Fig. 2. Felice Feliciano, Jérôme de Prague au bûcher, 1460.
Fig. 3. Comparaison du poteau de la miniature de Felice Feliciano (à gauche) avec le montant droit de la carte du Pendu (à droite).

On notera que les branches coupées sont disposées de manière similaire par rapport au tronc. En outre la manière de suggérer le volume par des lignes fines parallèles le long du contour extérieur du tronc est semblable dans les deux images.

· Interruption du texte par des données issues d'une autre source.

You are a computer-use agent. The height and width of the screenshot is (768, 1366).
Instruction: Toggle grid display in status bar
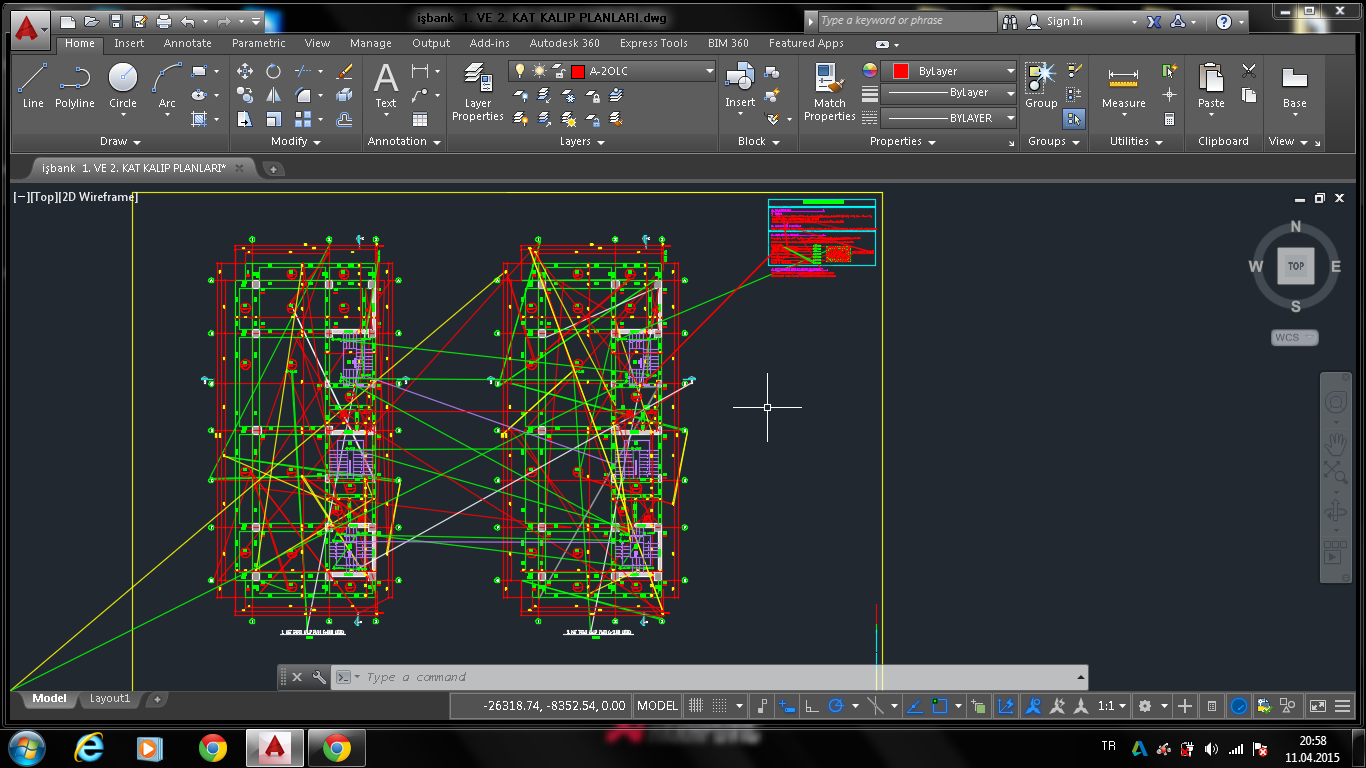click(x=697, y=706)
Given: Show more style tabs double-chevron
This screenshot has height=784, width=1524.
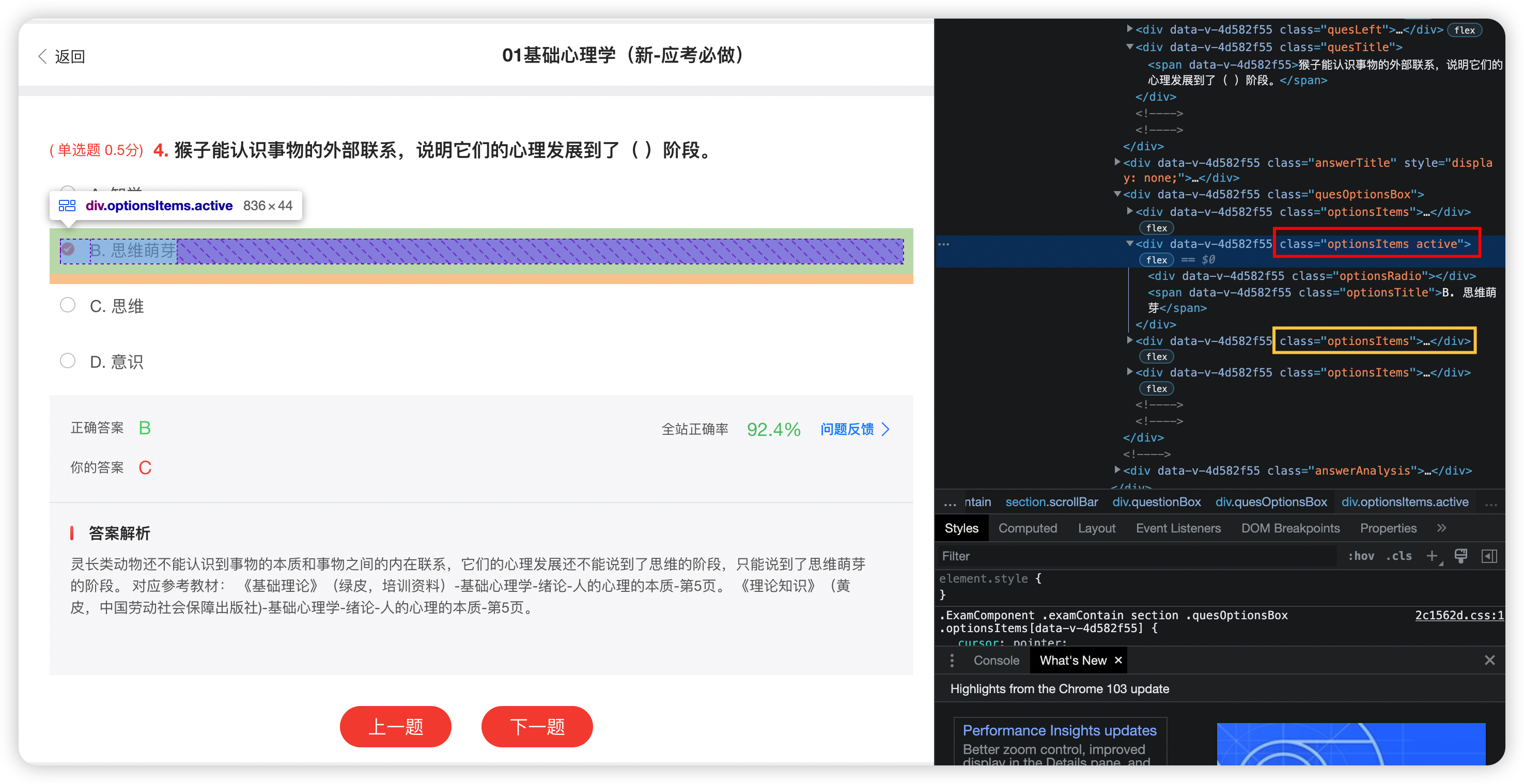Looking at the screenshot, I should tap(1441, 528).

Dans la carte du Pendu, ces branches taillées semblent faire écho aux vers dans lequels Dante raconte qu’ayant coupé des branches d’un arbre du bois des suicidés, l’entaille s’était mise à saigner :

Aussi le maître dit : « Si tu casses
une petite branche d’une de ces plantes,
toutes tes pensées seront tronquées. »
Alors je tendis un peu la main devant moi
et cueillis un rameau d’une grande ronce ;
Son tronc cria : « Pourquoi me brises-tu ? »
Et quand il fut tout brun de sang,
il se remit à dire : « Pourquoi me déchires-tu ? »
N’as-tu en toi nul esprit de pitié ?
Nous fûmes hommes, et nous sommes broussailles :
Ta main devrait nous être plus bienveillante,
même si nous étions âmes de serpents. »
Comme un tison vert, brûlé à l’un des bouts,
qui gémit par l’autre, et qui grince
sous l’effet du vent qui s’échappe,
ainsi du bois brisé sortaient à la fois
des mots et du sang. [5] 

Le gibet du Pendu apparaît ainsi comme la synthèse de différents éléments issus du chant XIII de l’Enfer de Dante : ses montants ébranchés évoquent à la fois les épines et les moignons sanguinolents des arbres de la forêt des pendus ; sa forme et sa fonction reflètent l’image du dernier vers, selon laquelle le suicidé fait de sa propre maison son gibet.

Il y a tout lieu de penser que la carte met en scène une disposition particulière de l’âme, dans laquelle les sens, ayant pris le dessus sur la raison, réduisent l’humain à sa seule dimension végétative, le laissant en proie à la souffrance et à la folie. D’autres détails de la carte confirment cette hypothèse.

À suivre dans la quatrième partie : les griffes du diable.


[1] M. Ficin, Opera, Bâle, Henricpetri, 1576 (réimpression anastatique éditée par Stéphane Toussaint, Phénix, Paris 2000), p. 755. Voir aussi M. Ficin, Théologie platonicienne de l’immortalité des âmes, XVI, 7, vol. III, éd. et trad. R. Marcel, Paris, Les Belles Lettres, 1965, p. 135.

[2] Enfer, XIII, 4-6 : Non fronda verde, ma di color fosco; / non rami schietti, ma nodosi e ‘nvolti; / non pomi v’eran, ma stecchi con tòsco.

[3] Landino, Comento, cit., pp. 641-642.

[4] Landino, Comento, cit., p. 642.

[5] Enfer, XIII, 28-44 (trad. J. Risset).